=== Instructions for the task ===
Below are records; report how many of their lines contain the word "from", giving only the number.

□ □ □ □ □ □ □

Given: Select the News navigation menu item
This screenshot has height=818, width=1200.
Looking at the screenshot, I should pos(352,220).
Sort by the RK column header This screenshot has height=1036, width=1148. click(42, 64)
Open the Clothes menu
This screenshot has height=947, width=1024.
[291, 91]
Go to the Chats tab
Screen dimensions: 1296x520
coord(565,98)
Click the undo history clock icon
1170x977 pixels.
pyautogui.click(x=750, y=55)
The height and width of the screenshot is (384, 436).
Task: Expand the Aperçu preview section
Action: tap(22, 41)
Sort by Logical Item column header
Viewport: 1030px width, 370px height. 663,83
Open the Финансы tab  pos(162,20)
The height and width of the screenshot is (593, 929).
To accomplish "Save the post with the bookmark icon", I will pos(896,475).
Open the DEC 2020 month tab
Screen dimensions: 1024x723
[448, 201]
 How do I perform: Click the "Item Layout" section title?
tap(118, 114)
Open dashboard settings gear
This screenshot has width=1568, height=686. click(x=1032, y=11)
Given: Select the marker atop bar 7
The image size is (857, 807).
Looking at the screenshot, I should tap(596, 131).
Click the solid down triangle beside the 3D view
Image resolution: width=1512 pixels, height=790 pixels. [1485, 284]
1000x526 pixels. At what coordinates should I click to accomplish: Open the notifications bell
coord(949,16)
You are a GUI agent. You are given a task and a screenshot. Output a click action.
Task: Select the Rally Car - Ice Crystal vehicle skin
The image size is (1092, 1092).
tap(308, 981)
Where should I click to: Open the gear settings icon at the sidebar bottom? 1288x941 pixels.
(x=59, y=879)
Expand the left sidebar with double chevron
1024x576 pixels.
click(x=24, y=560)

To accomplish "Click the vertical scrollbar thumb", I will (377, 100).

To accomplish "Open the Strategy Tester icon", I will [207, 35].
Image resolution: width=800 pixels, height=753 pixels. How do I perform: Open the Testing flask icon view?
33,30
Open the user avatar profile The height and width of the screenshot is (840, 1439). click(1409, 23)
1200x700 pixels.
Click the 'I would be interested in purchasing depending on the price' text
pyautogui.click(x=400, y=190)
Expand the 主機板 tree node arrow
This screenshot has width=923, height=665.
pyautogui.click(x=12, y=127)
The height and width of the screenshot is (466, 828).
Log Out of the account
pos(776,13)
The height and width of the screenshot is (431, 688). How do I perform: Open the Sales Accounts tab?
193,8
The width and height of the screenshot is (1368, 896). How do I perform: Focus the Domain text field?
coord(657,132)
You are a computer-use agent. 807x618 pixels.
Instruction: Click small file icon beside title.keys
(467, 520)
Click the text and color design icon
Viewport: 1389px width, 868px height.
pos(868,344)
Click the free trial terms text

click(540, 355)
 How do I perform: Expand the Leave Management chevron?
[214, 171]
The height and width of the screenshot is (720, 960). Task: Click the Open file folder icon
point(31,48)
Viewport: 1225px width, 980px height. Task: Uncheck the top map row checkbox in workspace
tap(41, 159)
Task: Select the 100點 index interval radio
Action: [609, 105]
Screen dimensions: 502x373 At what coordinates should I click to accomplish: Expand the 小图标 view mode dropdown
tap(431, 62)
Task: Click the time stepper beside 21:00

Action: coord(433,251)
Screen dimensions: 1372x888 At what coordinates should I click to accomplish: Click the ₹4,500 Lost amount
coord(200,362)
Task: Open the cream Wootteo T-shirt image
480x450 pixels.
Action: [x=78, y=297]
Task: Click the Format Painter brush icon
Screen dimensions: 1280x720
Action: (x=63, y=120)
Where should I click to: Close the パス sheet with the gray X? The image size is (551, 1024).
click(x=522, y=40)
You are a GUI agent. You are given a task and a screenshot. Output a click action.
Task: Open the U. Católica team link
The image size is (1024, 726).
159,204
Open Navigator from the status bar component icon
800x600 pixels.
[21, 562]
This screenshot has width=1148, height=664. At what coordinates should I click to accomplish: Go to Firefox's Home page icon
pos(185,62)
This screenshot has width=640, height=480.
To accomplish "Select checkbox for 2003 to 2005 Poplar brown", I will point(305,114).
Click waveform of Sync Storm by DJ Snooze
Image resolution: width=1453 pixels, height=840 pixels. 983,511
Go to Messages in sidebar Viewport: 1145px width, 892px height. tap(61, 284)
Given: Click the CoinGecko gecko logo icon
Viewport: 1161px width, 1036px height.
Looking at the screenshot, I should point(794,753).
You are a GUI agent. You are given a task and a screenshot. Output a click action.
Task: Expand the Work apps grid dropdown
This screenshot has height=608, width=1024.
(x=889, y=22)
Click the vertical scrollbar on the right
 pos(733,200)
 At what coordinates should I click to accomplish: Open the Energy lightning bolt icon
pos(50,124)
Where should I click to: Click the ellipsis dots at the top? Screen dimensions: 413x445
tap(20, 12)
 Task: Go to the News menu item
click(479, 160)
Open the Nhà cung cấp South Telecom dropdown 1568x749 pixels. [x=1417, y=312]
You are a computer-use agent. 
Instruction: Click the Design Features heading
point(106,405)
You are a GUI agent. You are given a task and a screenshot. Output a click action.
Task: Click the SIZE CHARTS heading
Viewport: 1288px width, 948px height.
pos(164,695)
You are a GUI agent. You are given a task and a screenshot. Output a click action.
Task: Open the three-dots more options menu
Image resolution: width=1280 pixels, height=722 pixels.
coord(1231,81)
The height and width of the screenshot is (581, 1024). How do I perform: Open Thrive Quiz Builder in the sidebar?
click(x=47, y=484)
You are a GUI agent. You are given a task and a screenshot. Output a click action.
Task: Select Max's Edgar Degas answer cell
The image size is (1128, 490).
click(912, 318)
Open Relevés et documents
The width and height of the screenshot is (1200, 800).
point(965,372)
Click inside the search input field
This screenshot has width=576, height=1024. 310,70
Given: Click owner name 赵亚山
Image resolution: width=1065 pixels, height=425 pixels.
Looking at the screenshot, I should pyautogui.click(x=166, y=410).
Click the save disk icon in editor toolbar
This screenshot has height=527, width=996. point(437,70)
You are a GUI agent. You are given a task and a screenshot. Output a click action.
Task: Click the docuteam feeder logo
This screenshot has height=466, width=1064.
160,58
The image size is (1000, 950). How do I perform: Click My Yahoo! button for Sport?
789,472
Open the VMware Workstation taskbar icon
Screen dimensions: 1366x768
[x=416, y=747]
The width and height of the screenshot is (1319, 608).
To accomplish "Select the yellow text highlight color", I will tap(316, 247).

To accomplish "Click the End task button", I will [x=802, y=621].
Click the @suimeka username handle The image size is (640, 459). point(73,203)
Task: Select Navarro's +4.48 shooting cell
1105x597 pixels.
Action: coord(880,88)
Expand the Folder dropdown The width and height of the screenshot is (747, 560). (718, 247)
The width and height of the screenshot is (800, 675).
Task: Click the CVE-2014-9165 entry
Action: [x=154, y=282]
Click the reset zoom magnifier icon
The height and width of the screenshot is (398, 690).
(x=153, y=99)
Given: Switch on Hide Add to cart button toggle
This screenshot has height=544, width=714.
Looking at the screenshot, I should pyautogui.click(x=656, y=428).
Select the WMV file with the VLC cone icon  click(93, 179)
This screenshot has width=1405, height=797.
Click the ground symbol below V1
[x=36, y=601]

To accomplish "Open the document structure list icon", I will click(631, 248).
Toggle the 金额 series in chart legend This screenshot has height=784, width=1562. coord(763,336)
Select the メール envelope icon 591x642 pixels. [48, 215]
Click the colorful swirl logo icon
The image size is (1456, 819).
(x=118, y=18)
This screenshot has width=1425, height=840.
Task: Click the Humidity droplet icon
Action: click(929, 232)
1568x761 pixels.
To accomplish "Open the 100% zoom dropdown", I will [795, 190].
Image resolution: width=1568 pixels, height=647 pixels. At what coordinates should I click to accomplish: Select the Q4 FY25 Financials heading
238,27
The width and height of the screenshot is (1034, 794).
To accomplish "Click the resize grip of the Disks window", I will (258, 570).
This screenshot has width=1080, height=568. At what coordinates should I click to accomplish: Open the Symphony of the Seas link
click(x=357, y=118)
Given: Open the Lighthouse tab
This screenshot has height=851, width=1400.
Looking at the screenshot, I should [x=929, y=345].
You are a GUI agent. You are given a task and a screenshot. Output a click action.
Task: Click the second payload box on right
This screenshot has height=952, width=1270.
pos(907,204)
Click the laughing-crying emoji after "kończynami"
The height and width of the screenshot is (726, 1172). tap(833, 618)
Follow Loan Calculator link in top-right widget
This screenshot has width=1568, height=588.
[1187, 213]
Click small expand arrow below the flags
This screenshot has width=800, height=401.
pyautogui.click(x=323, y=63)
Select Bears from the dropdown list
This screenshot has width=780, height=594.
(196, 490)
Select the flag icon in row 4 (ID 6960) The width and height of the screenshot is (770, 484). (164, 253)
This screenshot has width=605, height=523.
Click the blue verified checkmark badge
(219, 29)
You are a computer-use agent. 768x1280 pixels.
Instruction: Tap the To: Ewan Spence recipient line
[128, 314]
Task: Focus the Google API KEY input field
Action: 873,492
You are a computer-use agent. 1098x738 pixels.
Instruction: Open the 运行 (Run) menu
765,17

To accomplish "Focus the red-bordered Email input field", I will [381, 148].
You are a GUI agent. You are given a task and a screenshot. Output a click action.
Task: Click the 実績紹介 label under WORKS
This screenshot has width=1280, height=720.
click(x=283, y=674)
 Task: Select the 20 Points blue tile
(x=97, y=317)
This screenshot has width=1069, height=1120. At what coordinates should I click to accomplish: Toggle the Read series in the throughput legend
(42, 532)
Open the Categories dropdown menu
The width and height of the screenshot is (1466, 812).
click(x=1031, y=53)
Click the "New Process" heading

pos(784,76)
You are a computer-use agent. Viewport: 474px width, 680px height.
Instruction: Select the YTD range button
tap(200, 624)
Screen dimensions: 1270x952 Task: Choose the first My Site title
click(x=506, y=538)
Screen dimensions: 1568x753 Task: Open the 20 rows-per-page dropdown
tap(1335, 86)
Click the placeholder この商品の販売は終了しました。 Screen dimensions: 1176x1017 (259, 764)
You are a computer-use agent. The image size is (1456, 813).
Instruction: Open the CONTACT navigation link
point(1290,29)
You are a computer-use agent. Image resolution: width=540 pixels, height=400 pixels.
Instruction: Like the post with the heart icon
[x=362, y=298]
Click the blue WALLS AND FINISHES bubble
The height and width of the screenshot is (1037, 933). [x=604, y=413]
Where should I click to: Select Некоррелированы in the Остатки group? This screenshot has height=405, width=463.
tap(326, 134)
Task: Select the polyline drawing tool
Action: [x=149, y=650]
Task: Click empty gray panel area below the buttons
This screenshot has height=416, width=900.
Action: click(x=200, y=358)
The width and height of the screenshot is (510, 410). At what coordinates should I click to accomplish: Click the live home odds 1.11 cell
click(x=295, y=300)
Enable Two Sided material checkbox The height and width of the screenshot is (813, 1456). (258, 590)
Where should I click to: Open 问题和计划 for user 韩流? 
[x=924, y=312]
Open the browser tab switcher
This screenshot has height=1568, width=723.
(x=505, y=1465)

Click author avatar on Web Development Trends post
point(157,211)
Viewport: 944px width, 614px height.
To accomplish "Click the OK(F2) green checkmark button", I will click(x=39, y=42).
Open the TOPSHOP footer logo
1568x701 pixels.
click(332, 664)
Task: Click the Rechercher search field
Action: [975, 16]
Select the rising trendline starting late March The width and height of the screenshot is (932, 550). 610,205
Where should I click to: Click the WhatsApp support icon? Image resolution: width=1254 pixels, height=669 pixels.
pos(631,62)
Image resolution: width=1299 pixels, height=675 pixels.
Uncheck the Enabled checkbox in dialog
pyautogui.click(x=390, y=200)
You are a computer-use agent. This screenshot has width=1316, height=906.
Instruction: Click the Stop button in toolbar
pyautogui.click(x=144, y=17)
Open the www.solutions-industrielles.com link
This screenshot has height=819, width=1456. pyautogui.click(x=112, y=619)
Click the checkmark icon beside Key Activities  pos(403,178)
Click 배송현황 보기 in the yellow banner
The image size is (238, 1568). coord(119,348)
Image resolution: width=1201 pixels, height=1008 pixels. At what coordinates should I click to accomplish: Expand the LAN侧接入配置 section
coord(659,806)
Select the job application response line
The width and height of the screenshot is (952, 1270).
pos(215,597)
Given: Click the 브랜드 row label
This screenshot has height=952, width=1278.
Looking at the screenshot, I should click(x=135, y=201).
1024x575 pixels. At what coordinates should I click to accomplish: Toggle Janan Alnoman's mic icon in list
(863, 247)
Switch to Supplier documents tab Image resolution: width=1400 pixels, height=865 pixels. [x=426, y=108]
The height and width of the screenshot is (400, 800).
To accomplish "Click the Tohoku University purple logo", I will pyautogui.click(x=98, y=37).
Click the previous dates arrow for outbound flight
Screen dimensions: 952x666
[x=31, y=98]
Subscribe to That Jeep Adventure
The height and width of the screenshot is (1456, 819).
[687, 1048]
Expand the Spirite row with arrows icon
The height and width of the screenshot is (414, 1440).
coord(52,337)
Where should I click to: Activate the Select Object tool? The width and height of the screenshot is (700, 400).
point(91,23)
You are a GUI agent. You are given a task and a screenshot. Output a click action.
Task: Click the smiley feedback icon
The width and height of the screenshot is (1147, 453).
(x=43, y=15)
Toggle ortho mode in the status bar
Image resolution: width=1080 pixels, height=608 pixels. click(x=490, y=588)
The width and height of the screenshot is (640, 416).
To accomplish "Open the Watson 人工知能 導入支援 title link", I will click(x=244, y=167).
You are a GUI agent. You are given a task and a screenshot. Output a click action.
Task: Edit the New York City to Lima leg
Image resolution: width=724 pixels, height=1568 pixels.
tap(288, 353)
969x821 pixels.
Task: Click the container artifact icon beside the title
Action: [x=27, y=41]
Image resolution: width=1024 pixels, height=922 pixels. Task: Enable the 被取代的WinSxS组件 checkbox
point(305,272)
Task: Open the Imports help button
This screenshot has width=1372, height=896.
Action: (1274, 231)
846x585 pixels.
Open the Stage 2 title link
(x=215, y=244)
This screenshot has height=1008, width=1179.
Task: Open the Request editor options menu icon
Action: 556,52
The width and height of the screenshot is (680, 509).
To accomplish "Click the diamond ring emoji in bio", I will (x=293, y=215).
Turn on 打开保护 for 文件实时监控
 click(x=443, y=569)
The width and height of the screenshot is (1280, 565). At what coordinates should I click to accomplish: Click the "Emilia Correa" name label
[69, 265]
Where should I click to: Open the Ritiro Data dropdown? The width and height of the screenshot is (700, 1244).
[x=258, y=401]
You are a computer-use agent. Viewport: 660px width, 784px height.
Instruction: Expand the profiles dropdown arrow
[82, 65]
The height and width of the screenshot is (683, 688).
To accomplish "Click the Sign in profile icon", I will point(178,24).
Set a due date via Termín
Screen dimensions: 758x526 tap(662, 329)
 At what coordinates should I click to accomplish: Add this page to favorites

□ □ □ □ □ □ □

=== Solution ===
2